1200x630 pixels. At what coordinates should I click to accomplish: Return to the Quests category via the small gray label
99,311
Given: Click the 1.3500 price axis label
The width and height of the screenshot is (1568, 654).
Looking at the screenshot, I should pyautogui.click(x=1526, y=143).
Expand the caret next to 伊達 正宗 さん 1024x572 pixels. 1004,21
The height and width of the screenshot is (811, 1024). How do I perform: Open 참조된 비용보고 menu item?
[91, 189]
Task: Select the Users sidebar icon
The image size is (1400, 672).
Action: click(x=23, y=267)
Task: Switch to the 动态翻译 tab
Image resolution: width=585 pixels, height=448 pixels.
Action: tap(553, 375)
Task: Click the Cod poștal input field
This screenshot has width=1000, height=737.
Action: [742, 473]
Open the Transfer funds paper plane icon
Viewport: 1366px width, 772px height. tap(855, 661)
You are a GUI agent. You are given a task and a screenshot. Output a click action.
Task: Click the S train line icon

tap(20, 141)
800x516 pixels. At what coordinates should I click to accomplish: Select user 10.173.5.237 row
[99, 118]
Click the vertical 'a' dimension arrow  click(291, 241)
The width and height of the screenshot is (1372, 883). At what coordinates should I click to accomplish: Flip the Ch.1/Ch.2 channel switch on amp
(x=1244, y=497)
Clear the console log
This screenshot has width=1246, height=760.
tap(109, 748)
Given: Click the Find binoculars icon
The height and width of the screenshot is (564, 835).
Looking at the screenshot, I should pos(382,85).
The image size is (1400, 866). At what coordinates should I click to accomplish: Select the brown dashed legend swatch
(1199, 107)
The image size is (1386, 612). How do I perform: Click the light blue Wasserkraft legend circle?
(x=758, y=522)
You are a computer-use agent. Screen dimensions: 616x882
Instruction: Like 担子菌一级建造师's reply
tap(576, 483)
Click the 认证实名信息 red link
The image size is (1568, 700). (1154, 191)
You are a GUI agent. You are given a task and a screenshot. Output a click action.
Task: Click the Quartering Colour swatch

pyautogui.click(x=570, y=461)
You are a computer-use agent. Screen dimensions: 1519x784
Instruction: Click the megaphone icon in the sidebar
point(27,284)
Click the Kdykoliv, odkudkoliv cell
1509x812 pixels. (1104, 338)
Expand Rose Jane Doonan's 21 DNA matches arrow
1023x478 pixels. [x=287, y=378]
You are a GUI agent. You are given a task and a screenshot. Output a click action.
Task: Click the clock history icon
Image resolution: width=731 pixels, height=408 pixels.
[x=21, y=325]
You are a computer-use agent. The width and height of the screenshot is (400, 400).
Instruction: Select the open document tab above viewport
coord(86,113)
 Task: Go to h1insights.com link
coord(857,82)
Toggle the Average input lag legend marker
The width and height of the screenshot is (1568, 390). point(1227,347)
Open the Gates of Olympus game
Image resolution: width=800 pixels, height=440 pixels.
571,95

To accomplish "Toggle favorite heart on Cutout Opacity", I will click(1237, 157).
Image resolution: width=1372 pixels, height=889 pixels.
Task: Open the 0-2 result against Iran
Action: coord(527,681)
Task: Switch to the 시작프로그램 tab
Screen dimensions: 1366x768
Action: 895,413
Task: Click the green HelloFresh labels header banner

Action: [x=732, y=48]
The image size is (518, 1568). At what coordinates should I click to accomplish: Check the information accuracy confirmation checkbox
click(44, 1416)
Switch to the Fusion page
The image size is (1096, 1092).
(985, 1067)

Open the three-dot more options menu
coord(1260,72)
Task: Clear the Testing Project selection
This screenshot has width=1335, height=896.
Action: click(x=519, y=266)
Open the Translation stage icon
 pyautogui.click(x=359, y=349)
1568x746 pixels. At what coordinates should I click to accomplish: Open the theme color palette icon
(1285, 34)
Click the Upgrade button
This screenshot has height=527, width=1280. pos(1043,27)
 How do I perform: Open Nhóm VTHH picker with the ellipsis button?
---+---
→ Your goal: All of the data above should be written out again word for word.

→ Result for this exercise:
1200x630 pixels. At what coordinates should I click to accomplish: Return to the Quests category via the small gray label
99,311
Given: Click the 1.3500 price axis label
The width and height of the screenshot is (1568, 654).
Looking at the screenshot, I should pyautogui.click(x=1526, y=143).
Expand the caret next to 伊達 正宗 さん 1024x572 pixels. 1004,21
The height and width of the screenshot is (811, 1024). How do I perform: Open 참조된 비용보고 menu item?
[91, 189]
Task: Select the Users sidebar icon
The image size is (1400, 672).
Action: click(x=23, y=267)
Task: Switch to the 动态翻译 tab
Image resolution: width=585 pixels, height=448 pixels.
Action: tap(553, 375)
Task: Click the Cod poștal input field
This screenshot has width=1000, height=737.
Action: [742, 473]
Open the Transfer funds paper plane icon
Viewport: 1366px width, 772px height. tap(855, 661)
You are a GUI agent. You are given a task and a screenshot. Output a click action.
Task: Click the S train line icon

tap(20, 141)
800x516 pixels. At what coordinates should I click to accomplish: Select user 10.173.5.237 row
[99, 118]
Click the vertical 'a' dimension arrow  click(291, 241)
The width and height of the screenshot is (1372, 883). At what coordinates should I click to accomplish: Flip the Ch.1/Ch.2 channel switch on amp
(x=1244, y=497)
Clear the console log
This screenshot has width=1246, height=760.
tap(109, 748)
Given: Click the Find binoculars icon
The height and width of the screenshot is (564, 835).
Looking at the screenshot, I should pos(382,85).
The image size is (1400, 866). At what coordinates should I click to accomplish: Select the brown dashed legend swatch
(1199, 107)
The image size is (1386, 612). How do I perform: Click the light blue Wasserkraft legend circle?
(x=758, y=522)
You are a computer-use agent. Screen dimensions: 616x882
Instruction: Like 担子菌一级建造师's reply
tap(576, 483)
Click the 认证实名信息 red link
The image size is (1568, 700). (1154, 191)
You are a GUI agent. You are given a task and a screenshot. Output a click action.
Task: Click the Quartering Colour swatch

pyautogui.click(x=570, y=461)
You are a computer-use agent. Screen dimensions: 1519x784
Instruction: Click the megaphone icon in the sidebar
point(27,284)
Click the Kdykoliv, odkudkoliv cell
1509x812 pixels. (1104, 338)
Expand Rose Jane Doonan's 21 DNA matches arrow
1023x478 pixels. [x=287, y=378]
You are a GUI agent. You are given a task and a screenshot. Output a click action.
Task: Click the clock history icon
Image resolution: width=731 pixels, height=408 pixels.
[x=21, y=325]
You are a computer-use agent. The width and height of the screenshot is (400, 400).
Instruction: Select the open document tab above viewport
coord(86,113)
 Task: Go to h1insights.com link
coord(857,82)
Toggle the Average input lag legend marker
The width and height of the screenshot is (1568, 390). point(1227,347)
Open the Gates of Olympus game
Image resolution: width=800 pixels, height=440 pixels.
571,95

To accomplish "Toggle favorite heart on Cutout Opacity", I will click(1237, 157).
Image resolution: width=1372 pixels, height=889 pixels.
Task: Open the 0-2 result against Iran
Action: coord(527,681)
Task: Switch to the 시작프로그램 tab
Screen dimensions: 1366x768
Action: 895,413
Task: Click the green HelloFresh labels header banner

Action: [x=732, y=48]
The image size is (518, 1568). At what coordinates should I click to accomplish: Check the information accuracy confirmation checkbox
click(44, 1416)
Switch to the Fusion page
The image size is (1096, 1092).
(985, 1067)

Open the three-dot more options menu
coord(1260,72)
Task: Clear the Testing Project selection
This screenshot has width=1335, height=896.
Action: click(x=519, y=266)
Open the Translation stage icon
 pyautogui.click(x=359, y=349)
1568x746 pixels. At what coordinates should I click to accomplish: Open the theme color palette icon
(1285, 34)
Click the Upgrade button
This screenshot has height=527, width=1280. pos(1043,27)
 How do I perform: Open Nhóm VTHH picker with the ellipsis button?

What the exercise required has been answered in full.